Exclusive: Swiggy eyes social commerce biz with Swiggy Bazaar

Swiggy

Online food delivery giant Swiggy continues to diversify its offerings. After venturing into grocery and package delivery through Instamart and Genie, the Bengaluru-based company is now planning to explore a new vertical: social commerce.

According to three of Entrackr’s sources, Swiggy is planning to launch Swiggy Bazaar — a social commerce business in a couple of months.

“Swiggy Bazaar will be focused on grocery, FMCG and fresh farm produce,” said one of the sources, requesting anonymity as plans are yet to be public. “The company is likely to bring a group-buying element and leverage the reseller model in Swiggy Bazaar.” 

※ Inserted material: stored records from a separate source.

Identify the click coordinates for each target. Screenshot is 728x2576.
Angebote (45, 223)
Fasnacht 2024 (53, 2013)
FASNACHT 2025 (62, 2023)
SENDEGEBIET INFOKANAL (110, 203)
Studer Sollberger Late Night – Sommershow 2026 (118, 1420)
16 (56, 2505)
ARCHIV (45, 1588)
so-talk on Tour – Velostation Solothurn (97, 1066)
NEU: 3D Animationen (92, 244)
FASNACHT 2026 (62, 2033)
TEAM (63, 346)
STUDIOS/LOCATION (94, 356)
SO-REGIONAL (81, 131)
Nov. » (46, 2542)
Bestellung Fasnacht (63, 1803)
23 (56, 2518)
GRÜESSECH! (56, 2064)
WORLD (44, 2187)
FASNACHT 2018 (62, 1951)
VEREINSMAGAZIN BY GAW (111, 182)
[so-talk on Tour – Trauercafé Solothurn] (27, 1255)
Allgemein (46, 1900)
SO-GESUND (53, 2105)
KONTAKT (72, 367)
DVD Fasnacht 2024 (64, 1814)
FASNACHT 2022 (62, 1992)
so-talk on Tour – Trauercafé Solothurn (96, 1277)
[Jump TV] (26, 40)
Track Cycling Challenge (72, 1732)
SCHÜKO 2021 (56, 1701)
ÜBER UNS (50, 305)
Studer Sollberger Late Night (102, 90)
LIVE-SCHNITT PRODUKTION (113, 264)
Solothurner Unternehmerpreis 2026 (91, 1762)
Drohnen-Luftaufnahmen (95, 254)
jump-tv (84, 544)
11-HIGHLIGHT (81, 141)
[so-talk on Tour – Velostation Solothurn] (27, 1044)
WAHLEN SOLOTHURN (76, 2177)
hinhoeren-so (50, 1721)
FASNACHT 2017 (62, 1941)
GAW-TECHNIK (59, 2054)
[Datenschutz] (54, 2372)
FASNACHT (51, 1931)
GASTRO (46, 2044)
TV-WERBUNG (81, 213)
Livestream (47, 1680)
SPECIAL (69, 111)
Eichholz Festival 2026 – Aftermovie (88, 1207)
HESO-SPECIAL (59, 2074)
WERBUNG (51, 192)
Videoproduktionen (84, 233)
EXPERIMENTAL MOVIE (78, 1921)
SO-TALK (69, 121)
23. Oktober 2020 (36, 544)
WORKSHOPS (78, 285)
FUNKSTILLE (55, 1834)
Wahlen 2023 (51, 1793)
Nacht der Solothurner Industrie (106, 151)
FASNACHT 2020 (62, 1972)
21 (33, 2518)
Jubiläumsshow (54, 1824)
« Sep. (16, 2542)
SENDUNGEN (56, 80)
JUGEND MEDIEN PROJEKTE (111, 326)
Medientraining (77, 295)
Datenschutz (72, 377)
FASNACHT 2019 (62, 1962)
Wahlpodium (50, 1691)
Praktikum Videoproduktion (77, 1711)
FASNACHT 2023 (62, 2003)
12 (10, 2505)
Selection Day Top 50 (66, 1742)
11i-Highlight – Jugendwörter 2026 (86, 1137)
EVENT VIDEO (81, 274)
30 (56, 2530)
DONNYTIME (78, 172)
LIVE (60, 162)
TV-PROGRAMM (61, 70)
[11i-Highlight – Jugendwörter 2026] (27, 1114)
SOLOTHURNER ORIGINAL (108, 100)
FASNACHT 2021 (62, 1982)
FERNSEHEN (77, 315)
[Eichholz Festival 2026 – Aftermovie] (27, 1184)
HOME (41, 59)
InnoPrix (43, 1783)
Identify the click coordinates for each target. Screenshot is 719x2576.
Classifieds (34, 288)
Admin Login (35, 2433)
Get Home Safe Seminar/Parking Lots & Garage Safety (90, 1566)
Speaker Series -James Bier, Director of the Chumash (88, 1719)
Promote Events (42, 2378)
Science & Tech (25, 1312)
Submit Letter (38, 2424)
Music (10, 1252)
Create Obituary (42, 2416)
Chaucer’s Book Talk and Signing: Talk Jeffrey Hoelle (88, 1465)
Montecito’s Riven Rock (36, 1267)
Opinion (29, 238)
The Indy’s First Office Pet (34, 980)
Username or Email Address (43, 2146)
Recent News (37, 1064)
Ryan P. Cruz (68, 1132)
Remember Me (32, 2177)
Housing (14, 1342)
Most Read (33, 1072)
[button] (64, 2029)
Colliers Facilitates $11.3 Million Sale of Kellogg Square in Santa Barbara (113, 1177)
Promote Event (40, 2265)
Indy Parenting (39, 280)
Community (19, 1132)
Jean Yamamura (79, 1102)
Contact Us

Swiggy’s entry into social commerce is coming at a time when the space has been witnessing a lot of activity. Meesho is ramping up grocery focused separate play through Farmiso whereas Flipkart had launched Shopsy and recently claimed to have amassed 250K sellers and 5.1 million users within 100 days of its launch. 

One of the early players in group-buying, DealShare is in the middle of raising a new round at a valuation of over $1 billion. Entrackr had exclusively reported the potential deal in August.

“Swiggy has also been hiring aggressively for the new business. The initial team of 10-15 people is already in place and is in the process to hire over 25-30 more,” said the second source who also wished not to be named.

According to sources, the company plans to invest over $15-20 million in the social commerce business in the first phase. “Besides grocery, Swiggy Bazaar may explore segments such as lifestyle and fashion in the long haul,” said the above-quoted source. “Swiggy Bazaar will be launched as a pilot in a few cities including Bengaluru and Gurugram.” 

Queries sent to Swiggy didn’t elicit any immediate response. We will update the story as and when they respond. 

Swiggy’s foray into social commerce is perhaps its first first major expansion effort in the past two years for the SoftBank-backed company. The move also marks its entry into non-logistics which is Swiggy’s core business. But this also aligns with how Chinese food delivery giant Meituan— an investor in Swiggy — is trying out new verticals. In 2020, Meituan tested out a ‘group buying’ feature for food in a bid to look at new avenues for growth. 

With Swiggy’s launch of Swiggy Bazaar, it will directly compete with the likes of DealShare, CityMall and Farmiso. Grocery delivery firm Grofers had also tried the group-buying model in late 2018 and it was said to have contributed 30% of the revenue during FY19. But the vertical didn’t work and Grofers dropped the group-buying initiative just before the end of FY20.